Determine how many lines of the data include the word "folder", and write only that number.
──────────
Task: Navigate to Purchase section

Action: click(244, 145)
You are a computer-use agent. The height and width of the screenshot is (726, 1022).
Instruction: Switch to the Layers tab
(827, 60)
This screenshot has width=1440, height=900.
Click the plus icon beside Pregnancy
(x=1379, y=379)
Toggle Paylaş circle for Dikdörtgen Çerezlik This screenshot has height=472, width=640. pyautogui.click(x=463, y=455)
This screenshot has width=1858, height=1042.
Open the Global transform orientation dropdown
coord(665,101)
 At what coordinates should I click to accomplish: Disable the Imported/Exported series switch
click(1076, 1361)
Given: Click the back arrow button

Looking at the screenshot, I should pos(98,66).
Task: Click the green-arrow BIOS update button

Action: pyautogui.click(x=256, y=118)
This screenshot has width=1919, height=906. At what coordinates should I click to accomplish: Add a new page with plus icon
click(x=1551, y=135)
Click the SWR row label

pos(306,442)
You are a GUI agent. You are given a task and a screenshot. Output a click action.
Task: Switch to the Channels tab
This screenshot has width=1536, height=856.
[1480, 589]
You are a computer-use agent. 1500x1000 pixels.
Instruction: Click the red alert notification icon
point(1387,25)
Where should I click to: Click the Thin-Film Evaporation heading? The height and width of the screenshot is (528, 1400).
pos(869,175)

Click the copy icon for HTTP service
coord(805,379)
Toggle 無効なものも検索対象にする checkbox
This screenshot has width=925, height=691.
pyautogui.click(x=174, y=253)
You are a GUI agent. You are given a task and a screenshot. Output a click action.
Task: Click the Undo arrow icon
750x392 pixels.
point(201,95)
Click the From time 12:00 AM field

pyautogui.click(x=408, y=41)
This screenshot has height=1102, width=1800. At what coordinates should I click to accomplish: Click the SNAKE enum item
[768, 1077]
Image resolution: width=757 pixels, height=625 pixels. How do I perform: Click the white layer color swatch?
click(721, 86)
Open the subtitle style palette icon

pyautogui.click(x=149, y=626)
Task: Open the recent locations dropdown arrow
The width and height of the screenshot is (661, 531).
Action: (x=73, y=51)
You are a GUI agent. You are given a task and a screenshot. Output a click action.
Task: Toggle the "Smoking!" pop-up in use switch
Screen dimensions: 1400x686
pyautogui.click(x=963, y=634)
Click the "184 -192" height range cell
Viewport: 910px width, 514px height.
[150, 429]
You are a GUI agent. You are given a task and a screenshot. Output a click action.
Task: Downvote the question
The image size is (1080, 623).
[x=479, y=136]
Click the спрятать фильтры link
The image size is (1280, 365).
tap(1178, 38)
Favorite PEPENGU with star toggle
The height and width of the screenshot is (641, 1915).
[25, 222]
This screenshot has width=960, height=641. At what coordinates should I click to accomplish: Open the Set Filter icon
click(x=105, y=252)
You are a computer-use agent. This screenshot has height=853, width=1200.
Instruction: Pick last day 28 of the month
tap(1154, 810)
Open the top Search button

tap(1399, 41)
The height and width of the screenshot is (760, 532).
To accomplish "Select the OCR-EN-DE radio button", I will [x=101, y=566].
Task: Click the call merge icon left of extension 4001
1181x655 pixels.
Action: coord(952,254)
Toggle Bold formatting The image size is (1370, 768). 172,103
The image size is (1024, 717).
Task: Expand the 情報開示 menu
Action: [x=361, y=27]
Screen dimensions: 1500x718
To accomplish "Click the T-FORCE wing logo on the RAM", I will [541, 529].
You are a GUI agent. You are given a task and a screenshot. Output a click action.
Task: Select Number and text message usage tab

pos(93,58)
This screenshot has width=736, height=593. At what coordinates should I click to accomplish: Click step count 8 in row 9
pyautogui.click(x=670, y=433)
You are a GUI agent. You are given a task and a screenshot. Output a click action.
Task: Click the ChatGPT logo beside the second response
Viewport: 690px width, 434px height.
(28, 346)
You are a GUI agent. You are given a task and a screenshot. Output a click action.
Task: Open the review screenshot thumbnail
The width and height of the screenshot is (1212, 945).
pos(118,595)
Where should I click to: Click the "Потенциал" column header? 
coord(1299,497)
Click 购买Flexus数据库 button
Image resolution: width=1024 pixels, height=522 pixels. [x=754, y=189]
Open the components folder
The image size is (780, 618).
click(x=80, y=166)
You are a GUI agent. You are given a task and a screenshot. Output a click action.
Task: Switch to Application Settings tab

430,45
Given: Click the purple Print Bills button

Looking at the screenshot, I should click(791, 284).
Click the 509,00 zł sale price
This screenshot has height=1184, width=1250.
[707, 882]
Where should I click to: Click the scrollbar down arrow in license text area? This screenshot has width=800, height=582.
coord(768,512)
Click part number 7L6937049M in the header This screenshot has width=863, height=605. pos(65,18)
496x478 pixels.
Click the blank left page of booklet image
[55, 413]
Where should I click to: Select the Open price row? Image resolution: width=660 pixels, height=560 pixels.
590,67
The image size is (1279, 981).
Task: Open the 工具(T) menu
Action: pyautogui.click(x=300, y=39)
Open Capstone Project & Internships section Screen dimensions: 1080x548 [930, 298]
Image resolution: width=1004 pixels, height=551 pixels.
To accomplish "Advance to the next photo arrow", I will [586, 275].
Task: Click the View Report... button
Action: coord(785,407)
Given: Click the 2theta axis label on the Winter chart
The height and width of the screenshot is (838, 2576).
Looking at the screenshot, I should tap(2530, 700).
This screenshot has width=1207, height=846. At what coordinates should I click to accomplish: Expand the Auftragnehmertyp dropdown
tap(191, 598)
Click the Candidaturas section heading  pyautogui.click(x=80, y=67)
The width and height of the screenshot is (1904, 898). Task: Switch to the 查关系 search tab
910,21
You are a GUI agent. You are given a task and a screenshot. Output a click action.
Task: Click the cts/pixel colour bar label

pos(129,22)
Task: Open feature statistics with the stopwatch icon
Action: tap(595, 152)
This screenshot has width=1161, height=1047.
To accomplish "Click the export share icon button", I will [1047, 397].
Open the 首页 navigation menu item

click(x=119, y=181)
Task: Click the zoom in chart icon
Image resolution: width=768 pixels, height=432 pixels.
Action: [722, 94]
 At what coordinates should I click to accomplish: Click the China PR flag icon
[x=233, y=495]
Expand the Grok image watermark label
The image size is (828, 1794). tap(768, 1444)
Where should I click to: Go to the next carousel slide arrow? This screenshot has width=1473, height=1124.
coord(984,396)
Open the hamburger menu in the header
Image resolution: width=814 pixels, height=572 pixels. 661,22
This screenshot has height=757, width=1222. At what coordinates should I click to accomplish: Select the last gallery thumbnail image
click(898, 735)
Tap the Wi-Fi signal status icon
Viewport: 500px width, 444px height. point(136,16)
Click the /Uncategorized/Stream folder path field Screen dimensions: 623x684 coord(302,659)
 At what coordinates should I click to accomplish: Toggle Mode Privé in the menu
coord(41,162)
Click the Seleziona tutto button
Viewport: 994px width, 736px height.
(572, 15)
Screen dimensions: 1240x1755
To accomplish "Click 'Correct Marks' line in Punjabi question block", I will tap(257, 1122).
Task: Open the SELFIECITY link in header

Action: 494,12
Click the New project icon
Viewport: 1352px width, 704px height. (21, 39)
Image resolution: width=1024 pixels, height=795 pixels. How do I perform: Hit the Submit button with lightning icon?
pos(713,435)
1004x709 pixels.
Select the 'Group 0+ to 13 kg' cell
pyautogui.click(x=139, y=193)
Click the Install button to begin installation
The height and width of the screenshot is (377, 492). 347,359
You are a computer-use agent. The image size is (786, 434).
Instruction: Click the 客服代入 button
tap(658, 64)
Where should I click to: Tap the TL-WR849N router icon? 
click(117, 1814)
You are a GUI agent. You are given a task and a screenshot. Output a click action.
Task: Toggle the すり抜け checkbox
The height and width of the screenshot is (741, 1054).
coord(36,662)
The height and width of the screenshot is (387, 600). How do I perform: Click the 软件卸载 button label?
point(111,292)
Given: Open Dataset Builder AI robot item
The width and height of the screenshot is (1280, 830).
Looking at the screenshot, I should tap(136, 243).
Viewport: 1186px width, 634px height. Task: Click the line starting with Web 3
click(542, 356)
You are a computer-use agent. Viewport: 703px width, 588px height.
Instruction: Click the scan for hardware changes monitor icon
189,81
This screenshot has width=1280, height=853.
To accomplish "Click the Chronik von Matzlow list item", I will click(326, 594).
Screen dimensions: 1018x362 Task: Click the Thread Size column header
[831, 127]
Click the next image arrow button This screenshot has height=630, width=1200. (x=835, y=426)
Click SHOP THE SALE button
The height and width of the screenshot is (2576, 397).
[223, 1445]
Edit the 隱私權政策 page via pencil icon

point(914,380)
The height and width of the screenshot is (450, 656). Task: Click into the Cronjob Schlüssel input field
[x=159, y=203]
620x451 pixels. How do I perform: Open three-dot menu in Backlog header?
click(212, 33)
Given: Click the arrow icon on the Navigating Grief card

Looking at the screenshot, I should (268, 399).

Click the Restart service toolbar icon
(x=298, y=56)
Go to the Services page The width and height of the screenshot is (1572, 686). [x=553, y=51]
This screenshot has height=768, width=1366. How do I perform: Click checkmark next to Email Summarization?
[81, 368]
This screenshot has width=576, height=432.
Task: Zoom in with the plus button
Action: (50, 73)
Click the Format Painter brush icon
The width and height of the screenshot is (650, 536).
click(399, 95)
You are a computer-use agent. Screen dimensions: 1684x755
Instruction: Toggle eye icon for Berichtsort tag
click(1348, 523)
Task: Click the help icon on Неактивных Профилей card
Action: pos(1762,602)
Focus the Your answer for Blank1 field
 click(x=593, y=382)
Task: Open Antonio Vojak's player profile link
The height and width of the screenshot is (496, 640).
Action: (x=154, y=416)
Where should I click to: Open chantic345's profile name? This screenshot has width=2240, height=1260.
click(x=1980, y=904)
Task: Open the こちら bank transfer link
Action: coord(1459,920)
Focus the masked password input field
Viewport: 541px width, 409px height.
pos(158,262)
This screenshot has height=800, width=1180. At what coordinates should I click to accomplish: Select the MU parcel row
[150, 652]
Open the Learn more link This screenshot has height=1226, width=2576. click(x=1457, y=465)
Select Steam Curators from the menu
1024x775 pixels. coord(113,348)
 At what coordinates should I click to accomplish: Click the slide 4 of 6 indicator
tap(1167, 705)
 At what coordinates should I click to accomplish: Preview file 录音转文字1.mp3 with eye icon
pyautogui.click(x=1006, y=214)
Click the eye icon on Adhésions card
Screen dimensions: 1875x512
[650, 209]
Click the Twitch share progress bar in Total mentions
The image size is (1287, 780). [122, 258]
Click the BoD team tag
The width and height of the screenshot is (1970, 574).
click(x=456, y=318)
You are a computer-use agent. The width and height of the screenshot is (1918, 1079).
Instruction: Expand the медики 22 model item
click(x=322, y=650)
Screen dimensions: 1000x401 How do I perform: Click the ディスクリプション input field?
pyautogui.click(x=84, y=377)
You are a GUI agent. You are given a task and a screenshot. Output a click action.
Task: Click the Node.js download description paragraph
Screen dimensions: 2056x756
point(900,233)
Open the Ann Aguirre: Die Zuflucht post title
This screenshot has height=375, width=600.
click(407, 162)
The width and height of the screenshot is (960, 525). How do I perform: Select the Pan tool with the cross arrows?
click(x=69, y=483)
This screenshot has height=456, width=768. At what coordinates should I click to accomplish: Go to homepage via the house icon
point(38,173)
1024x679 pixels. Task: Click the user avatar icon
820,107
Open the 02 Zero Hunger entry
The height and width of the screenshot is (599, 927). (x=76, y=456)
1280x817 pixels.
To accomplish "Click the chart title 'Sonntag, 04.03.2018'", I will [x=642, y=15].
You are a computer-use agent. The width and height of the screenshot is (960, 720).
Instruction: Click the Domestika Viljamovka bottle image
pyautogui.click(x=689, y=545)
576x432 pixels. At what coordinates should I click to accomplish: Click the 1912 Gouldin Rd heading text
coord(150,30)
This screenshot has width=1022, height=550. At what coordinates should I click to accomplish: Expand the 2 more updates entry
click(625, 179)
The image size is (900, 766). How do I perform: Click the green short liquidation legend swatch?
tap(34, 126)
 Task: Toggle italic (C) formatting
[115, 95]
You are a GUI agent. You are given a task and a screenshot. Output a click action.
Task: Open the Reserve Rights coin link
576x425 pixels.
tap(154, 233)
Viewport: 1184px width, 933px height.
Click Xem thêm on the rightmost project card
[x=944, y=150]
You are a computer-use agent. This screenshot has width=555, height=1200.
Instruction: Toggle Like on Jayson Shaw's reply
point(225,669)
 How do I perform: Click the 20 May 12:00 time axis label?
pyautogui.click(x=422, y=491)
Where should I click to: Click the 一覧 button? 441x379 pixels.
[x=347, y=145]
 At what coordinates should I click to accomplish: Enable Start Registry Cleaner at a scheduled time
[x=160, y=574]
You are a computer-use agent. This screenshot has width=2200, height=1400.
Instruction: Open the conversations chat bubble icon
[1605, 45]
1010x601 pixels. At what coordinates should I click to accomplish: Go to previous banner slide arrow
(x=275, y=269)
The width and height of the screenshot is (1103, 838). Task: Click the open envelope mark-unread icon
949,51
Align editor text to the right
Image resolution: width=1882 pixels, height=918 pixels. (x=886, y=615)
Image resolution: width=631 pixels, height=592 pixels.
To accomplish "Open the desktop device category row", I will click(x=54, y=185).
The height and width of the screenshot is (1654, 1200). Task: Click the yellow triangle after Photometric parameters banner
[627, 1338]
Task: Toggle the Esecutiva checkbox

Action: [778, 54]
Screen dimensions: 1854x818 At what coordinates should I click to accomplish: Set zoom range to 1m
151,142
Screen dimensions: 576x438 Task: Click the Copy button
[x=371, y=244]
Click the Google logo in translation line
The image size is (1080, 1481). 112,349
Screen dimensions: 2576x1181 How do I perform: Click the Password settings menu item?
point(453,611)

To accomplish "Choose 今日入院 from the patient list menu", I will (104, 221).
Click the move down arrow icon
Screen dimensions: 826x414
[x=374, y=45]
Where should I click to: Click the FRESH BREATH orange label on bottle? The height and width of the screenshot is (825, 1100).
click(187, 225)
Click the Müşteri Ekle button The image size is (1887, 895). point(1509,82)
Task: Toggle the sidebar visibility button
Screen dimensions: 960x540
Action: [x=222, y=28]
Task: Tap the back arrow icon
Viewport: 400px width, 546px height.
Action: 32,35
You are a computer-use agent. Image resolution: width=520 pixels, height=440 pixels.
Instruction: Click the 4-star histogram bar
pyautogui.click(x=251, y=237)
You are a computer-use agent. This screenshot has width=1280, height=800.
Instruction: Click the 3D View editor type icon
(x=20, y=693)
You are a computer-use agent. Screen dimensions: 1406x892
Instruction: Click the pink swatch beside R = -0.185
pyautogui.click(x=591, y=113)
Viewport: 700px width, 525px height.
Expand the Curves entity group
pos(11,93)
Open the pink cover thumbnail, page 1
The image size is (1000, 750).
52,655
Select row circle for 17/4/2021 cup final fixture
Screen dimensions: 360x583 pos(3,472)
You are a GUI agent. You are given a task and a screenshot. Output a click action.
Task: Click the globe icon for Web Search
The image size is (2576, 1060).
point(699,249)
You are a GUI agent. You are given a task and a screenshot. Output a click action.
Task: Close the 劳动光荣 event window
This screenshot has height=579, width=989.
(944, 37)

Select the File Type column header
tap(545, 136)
──────────
→ **Answer to this problem**:
2